*Activity*: Give back every record that follows, exactly as written.

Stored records
====
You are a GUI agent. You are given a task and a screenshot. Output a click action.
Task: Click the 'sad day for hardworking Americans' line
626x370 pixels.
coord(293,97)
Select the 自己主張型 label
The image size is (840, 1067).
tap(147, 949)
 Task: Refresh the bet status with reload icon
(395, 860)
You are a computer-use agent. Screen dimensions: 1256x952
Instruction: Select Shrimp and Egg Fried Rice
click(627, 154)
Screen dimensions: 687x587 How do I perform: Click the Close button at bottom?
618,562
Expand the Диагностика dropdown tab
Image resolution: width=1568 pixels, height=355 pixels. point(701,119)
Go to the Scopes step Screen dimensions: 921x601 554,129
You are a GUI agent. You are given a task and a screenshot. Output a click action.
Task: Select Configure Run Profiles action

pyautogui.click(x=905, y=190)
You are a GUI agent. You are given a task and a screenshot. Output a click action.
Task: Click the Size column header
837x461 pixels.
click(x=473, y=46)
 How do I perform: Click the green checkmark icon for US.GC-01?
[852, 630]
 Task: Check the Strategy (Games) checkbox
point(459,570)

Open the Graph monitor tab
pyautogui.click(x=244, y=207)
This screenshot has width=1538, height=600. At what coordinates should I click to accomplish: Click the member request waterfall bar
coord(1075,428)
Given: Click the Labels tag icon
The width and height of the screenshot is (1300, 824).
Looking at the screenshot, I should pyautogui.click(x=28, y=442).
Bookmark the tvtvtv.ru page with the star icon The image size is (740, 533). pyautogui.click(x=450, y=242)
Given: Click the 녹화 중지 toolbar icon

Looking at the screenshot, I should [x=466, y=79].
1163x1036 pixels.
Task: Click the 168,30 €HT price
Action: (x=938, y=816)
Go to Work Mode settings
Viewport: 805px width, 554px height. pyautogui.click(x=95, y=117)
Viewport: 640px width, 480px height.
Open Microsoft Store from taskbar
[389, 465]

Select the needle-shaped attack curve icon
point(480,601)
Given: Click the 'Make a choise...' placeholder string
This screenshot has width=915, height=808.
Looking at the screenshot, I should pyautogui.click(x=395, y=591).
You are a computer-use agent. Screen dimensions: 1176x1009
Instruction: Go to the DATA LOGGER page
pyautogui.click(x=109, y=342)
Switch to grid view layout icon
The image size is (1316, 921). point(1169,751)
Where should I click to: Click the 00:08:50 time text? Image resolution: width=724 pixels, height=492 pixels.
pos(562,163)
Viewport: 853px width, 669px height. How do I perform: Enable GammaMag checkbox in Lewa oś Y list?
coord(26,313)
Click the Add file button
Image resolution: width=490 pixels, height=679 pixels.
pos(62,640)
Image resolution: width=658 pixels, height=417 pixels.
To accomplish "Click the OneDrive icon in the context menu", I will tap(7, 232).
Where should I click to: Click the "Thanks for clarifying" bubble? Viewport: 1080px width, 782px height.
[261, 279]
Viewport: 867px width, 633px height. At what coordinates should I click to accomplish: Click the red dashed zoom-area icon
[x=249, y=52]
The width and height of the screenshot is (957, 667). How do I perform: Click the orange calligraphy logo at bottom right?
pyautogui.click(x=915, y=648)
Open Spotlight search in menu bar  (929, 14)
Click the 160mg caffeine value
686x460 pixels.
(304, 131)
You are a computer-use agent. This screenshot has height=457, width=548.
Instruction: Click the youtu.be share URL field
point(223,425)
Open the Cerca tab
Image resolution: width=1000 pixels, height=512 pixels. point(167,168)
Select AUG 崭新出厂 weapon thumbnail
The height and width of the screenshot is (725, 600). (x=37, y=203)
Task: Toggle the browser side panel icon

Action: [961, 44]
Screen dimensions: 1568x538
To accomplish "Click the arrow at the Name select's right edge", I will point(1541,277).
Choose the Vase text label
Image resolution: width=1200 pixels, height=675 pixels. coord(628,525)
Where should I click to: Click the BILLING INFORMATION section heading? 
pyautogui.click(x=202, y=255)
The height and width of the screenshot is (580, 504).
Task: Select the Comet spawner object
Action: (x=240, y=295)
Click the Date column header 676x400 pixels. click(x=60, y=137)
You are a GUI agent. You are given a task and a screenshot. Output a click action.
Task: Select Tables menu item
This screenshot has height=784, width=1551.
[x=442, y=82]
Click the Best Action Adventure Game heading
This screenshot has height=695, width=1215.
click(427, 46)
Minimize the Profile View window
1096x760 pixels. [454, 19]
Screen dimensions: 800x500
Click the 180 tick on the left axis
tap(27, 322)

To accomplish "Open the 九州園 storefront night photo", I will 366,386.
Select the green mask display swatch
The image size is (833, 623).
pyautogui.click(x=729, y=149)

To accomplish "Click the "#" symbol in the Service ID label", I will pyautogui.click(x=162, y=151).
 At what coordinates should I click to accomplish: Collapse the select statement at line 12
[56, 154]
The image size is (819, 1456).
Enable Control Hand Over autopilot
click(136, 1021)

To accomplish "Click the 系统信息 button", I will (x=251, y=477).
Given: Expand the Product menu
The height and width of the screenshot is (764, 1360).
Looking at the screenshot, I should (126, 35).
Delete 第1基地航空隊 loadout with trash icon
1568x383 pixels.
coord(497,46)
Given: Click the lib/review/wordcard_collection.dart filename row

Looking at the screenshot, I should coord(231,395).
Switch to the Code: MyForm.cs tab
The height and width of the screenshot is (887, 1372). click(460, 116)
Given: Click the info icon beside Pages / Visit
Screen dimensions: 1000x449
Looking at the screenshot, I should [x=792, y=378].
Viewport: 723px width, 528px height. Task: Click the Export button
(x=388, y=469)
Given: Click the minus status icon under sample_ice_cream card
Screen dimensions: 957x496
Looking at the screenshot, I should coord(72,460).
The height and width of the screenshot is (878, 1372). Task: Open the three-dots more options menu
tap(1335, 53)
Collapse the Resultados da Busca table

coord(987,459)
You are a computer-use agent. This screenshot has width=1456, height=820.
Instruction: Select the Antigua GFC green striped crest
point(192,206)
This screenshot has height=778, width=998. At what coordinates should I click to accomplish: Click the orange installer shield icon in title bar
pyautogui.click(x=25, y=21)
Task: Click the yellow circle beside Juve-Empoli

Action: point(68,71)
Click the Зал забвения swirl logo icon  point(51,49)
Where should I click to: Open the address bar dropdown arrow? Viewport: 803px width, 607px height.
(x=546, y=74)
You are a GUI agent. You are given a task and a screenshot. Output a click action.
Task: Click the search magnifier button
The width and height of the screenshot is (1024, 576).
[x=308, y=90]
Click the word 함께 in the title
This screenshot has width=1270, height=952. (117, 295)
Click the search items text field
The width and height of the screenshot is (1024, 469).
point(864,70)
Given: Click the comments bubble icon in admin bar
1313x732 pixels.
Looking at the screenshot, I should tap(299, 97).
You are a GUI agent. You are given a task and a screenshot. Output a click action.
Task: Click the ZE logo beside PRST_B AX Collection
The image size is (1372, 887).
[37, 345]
====
*Response to the exercise*:
You are a GUI agent. You are given a task and a screenshot. Output a click action.
Task: Click the 'sad day for hardworking Americans' line
626x370 pixels.
coord(293,97)
Select the 自己主張型 label
The image size is (840, 1067).
tap(147, 949)
 Task: Refresh the bet status with reload icon
(395, 860)
You are a computer-use agent. Screen dimensions: 1256x952
Instruction: Select Shrimp and Egg Fried Rice
click(627, 154)
Screen dimensions: 687x587 How do I perform: Click the Close button at bottom?
618,562
Expand the Диагностика dropdown tab
Image resolution: width=1568 pixels, height=355 pixels. point(701,119)
Go to the Scopes step Screen dimensions: 921x601 554,129
You are a GUI agent. You are given a task and a screenshot. Output a click action.
Task: Select Configure Run Profiles action

pyautogui.click(x=905, y=190)
You are a GUI agent. You are given a task and a screenshot. Output a click action.
Task: Click the Size column header
837x461 pixels.
click(x=473, y=46)
 How do I perform: Click the green checkmark icon for US.GC-01?
[852, 630]
 Task: Check the Strategy (Games) checkbox
point(459,570)

Open the Graph monitor tab
pyautogui.click(x=244, y=207)
This screenshot has width=1538, height=600. At what coordinates should I click to accomplish: Click the member request waterfall bar
coord(1075,428)
Given: Click the Labels tag icon
The width and height of the screenshot is (1300, 824).
Looking at the screenshot, I should pyautogui.click(x=28, y=442).
Bookmark the tvtvtv.ru page with the star icon The image size is (740, 533). pyautogui.click(x=450, y=242)
Given: Click the 녹화 중지 toolbar icon

Looking at the screenshot, I should [x=466, y=79].
1163x1036 pixels.
Task: Click the 168,30 €HT price
Action: (x=938, y=816)
Go to Work Mode settings
Viewport: 805px width, 554px height. pyautogui.click(x=95, y=117)
Viewport: 640px width, 480px height.
Open Microsoft Store from taskbar
[389, 465]

Select the needle-shaped attack curve icon
point(480,601)
Given: Click the 'Make a choise...' placeholder string
This screenshot has width=915, height=808.
Looking at the screenshot, I should pyautogui.click(x=395, y=591).
You are a computer-use agent. Screen dimensions: 1176x1009
Instruction: Go to the DATA LOGGER page
pyautogui.click(x=109, y=342)
Switch to grid view layout icon
The image size is (1316, 921). point(1169,751)
Where should I click to: Click the 00:08:50 time text? Image resolution: width=724 pixels, height=492 pixels.
pos(562,163)
Viewport: 853px width, 669px height. How do I perform: Enable GammaMag checkbox in Lewa oś Y list?
coord(26,313)
Click the Add file button
Image resolution: width=490 pixels, height=679 pixels.
pos(62,640)
Image resolution: width=658 pixels, height=417 pixels.
To accomplish "Click the OneDrive icon in the context menu", I will tap(7, 232).
Where should I click to: Click the "Thanks for clarifying" bubble? Viewport: 1080px width, 782px height.
[261, 279]
Viewport: 867px width, 633px height. At what coordinates should I click to accomplish: Click the red dashed zoom-area icon
[x=249, y=52]
The width and height of the screenshot is (957, 667). How do I perform: Click the orange calligraphy logo at bottom right?
pyautogui.click(x=915, y=648)
Open Spotlight search in menu bar  (929, 14)
Click the 160mg caffeine value
686x460 pixels.
(304, 131)
You are a computer-use agent. This screenshot has height=457, width=548.
Instruction: Click the youtu.be share URL field
point(223,425)
Open the Cerca tab
Image resolution: width=1000 pixels, height=512 pixels. point(167,168)
Select AUG 崭新出厂 weapon thumbnail
The height and width of the screenshot is (725, 600). (x=37, y=203)
Task: Toggle the browser side panel icon

Action: [961, 44]
Screen dimensions: 1568x538
To accomplish "Click the arrow at the Name select's right edge", I will point(1541,277).
Choose the Vase text label
Image resolution: width=1200 pixels, height=675 pixels. coord(628,525)
Where should I click to: Click the BILLING INFORMATION section heading? 
pyautogui.click(x=202, y=255)
The height and width of the screenshot is (580, 504).
Task: Select the Comet spawner object
Action: (x=240, y=295)
Click the Date column header 676x400 pixels. click(x=60, y=137)
You are a GUI agent. You are given a task and a screenshot. Output a click action.
Task: Select Tables menu item
This screenshot has height=784, width=1551.
[x=442, y=82]
Click the Best Action Adventure Game heading
This screenshot has height=695, width=1215.
click(427, 46)
Minimize the Profile View window
1096x760 pixels. [454, 19]
Screen dimensions: 800x500
Click the 180 tick on the left axis
tap(27, 322)

To accomplish "Open the 九州園 storefront night photo", I will 366,386.
Select the green mask display swatch
The image size is (833, 623).
pyautogui.click(x=729, y=149)

To accomplish "Click the "#" symbol in the Service ID label", I will pyautogui.click(x=162, y=151).
 At what coordinates should I click to accomplish: Collapse the select statement at line 12
[56, 154]
The image size is (819, 1456).
Enable Control Hand Over autopilot
click(136, 1021)

To accomplish "Click the 系统信息 button", I will (x=251, y=477).
Given: Expand the Product menu
The height and width of the screenshot is (764, 1360).
Looking at the screenshot, I should (126, 35).
Delete 第1基地航空隊 loadout with trash icon
1568x383 pixels.
coord(497,46)
Given: Click the lib/review/wordcard_collection.dart filename row

Looking at the screenshot, I should coord(231,395).
Switch to the Code: MyForm.cs tab
The height and width of the screenshot is (887, 1372). click(460, 116)
Given: Click the info icon beside Pages / Visit
Screen dimensions: 1000x449
Looking at the screenshot, I should [x=792, y=378].
Viewport: 723px width, 528px height. Task: Click the Export button
(x=388, y=469)
Given: Click the minus status icon under sample_ice_cream card
Screen dimensions: 957x496
Looking at the screenshot, I should coord(72,460).
The height and width of the screenshot is (878, 1372). Task: Open the three-dots more options menu
tap(1335, 53)
Collapse the Resultados da Busca table

coord(987,459)
You are a computer-use agent. This screenshot has width=1456, height=820.
Instruction: Select the Antigua GFC green striped crest
point(192,206)
This screenshot has height=778, width=998. At what coordinates should I click to accomplish: Click the orange installer shield icon in title bar
pyautogui.click(x=25, y=21)
Task: Click the yellow circle beside Juve-Empoli

Action: point(68,71)
Click the Зал забвения swirl logo icon  point(51,49)
Where should I click to: Open the address bar dropdown arrow? Viewport: 803px width, 607px height.
(x=546, y=74)
You are a GUI agent. You are given a task and a screenshot. Output a click action.
Task: Click the search magnifier button
The width and height of the screenshot is (1024, 576).
[x=308, y=90]
Click the word 함께 in the title
This screenshot has width=1270, height=952. (117, 295)
Click the search items text field
The width and height of the screenshot is (1024, 469).
point(864,70)
Given: Click the comments bubble icon in admin bar
1313x732 pixels.
Looking at the screenshot, I should tap(299, 97).
You are a GUI agent. You are given a task and a screenshot. Output a click action.
Task: Click the ZE logo beside PRST_B AX Collection
The image size is (1372, 887).
[37, 345]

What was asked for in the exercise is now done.